Ask the right question
Working with a group of mid-level managers recently we asked workshop participants to divide into groups and plan a piece of communication they were developing in their business. About half an hour in, we heard one group have a ‘Eureka!’ moment.

In mapping their plan on a whiteboard, they had realised they had not been able to get management to buy into a recommendation for the past three months because they had not just been answering the wrong question in their papers but they had been trying to solve the wrong problem.

Use ‘storylines’
A business storyline* is a simple map of ideas arranged into a logical order and hierarchy. It can be used to make a complex business case or structure a simple email, for a presentation or a speech, for a meeting or a workshop, and you can use different storylines to use in different circumstances.

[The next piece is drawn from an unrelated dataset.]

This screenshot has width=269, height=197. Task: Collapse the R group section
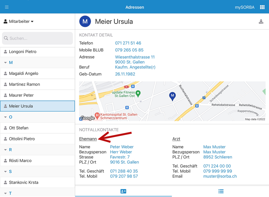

Storyline patterns are ‘the secret’ to structuring your ideas so you can succinctly convey your key points, enabling quicker decisions and better business outcomes.

We worked with a Head of Tax at a major Australian law firm who said that he would previously prepare 50-plus pages of advice, but now he can get a much clearer message across to his clients in five or six pages. The advice is the same, it is just much easier for the client to grasp it. The challenge, of course, is that this approach does make something that is very complex look deceptively simple.

Make it simple, not simpler
Often when we want to come across like we know something, appear confident and show leadership we can waffle, over-explain or fill in silences with a muddled train of thought or lots of over complicated technical jargon to sound impressive.

Coming back to what question your audience want answered, by truly understanding your audience and by spending a short amount of time structuring your communication your leaders and teams will reap the rewards.

By showing clear, concise and well thought out solutions to problems your teams will win more customers, leverage increased senior-buy in and stop haemorrhaging their productive work hours labouring over track changes.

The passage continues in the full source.